In his first official game as the team's full-time manager, a key decision by the Phils' skipper will be questioned.

Joe Robbins/Getty Images

I know, I know. We all want someone to blame.

We all want someone to blame after a disastrous 6-2 Opening Day loss to the Reds in Cincinnati. I mean, the season is just 1/162nd of the way finished and it already feels like the end is nigh.

Folks, we tried to tell you. We tried to tell you it was going to be this way.

This bullpen is bad, and it could end up being historically bad by the time the season is over. That much was clear after David Hernandez, James Russell and Eugenio Suarez combined to blow a 2-1 lead and give up five runs in the bottom of the eighth, ruining a perfectly competent performance by starter Jeremy Hellickson.

Hellickson went six innings and gave up just three hits and one unearned run while striking out six and walking no one in his first official outing as a Phil.

Of course, after a loss like this, even at the beginning of a season that everyone knows is going to be long and sometimes painful, people get a little hot under the collar. It's understandable. And after Monday's game, ire turned towards manager Pete Mackanin, the man managing his first ever regular season game as the man.

Why?

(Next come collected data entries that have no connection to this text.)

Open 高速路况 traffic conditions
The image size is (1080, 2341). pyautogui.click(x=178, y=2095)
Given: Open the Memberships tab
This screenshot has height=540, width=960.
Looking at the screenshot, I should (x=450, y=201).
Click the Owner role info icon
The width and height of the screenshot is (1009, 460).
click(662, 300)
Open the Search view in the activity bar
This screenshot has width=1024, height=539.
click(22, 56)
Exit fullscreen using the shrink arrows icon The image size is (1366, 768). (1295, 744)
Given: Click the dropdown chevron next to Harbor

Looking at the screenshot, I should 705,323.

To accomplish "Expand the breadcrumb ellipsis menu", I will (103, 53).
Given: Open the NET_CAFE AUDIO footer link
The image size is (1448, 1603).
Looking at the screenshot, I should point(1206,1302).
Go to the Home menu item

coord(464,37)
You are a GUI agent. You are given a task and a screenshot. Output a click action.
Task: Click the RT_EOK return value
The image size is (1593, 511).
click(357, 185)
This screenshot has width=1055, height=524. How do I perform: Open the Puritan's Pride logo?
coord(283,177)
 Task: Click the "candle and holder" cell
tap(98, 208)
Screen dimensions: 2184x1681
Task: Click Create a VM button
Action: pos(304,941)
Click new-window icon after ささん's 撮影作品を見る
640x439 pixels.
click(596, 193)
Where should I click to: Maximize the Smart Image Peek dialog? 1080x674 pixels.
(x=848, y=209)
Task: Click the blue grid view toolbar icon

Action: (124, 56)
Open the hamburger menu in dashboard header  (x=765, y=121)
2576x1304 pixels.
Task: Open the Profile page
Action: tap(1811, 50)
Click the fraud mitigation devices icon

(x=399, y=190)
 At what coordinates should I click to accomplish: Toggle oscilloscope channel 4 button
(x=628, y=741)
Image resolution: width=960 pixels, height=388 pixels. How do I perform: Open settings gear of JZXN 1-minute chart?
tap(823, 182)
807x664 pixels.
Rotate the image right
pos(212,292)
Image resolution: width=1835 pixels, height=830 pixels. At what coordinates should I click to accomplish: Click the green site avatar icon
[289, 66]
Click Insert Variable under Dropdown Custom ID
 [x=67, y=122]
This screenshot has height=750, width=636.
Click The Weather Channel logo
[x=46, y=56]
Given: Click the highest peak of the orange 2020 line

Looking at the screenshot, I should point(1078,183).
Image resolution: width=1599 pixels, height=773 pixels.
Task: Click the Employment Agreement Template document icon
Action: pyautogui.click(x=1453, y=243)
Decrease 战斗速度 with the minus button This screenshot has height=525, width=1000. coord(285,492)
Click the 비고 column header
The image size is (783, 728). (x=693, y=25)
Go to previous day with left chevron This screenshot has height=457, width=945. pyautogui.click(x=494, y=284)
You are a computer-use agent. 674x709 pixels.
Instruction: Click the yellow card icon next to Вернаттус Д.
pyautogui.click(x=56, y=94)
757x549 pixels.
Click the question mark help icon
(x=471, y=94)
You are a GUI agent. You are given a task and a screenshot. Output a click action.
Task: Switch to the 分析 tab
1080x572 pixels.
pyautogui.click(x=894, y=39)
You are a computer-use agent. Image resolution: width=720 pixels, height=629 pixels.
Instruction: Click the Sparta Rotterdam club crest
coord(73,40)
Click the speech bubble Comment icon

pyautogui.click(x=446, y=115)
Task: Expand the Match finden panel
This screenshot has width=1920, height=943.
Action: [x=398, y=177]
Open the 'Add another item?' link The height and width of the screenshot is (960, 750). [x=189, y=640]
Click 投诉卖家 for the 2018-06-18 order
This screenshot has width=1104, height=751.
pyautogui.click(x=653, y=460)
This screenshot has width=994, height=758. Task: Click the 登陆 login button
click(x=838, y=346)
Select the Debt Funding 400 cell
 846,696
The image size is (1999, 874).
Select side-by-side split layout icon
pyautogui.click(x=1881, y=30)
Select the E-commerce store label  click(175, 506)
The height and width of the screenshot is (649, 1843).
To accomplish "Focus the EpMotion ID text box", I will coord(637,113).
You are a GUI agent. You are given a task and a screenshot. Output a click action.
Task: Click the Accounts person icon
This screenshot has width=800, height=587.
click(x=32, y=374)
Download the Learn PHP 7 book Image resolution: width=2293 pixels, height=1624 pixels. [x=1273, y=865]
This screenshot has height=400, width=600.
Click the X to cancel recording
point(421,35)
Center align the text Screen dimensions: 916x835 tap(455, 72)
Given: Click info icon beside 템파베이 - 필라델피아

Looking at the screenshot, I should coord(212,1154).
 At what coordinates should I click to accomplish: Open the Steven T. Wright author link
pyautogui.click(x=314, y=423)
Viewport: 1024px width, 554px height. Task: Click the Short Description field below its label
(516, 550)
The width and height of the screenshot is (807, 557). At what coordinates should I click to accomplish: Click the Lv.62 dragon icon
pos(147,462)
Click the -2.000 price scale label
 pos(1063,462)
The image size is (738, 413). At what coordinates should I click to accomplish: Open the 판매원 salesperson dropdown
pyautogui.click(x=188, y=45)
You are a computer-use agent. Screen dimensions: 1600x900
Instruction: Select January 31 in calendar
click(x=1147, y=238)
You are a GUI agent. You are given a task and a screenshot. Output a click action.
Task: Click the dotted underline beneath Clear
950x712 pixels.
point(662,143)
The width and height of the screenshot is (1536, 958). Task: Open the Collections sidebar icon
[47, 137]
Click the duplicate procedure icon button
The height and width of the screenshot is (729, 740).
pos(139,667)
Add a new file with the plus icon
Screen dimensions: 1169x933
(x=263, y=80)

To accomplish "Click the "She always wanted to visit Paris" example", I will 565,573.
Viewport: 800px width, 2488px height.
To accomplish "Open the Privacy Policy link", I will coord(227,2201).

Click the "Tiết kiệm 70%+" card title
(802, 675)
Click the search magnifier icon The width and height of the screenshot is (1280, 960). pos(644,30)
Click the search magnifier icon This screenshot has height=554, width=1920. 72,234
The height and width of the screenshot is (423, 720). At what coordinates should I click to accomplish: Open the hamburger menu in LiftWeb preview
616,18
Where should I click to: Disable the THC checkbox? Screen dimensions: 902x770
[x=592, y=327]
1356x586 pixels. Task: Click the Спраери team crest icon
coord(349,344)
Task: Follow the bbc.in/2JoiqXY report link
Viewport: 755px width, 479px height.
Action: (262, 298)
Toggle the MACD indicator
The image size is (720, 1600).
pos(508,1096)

Because he removed Hellickson after 79 pitches.

Not the right time, Pete. Not the right time.

This was so obviously going to happen that our very own Wet Luzinski called it before the game even started.

Look folks, I get it. Hellickson isn't some young pup the team is planning to build around. He's a veteran here on a one-year deal. And I'm sure Mackanin knew that asking his bullpen to protect a one-run lead for three innings may have been pushing it. But it's a long season and they're going to need Hellickson a few more times this year before it's all said and done.

Not only that, Hellickson, like most pitchers, gets decidedly worse the more times through the lineup a team gets to see him.

And even if he did go another inning, Hernandez would have still entered the game in the eighth inning and done the same thing.

So, losing on Opening Day like this stinks, and it's likely to happen many more times this year. But in this case, Mackanin isn't to blame. A bullpen full of soft tossers who can't find the plate are to blame. Just ask 'em.

They would know.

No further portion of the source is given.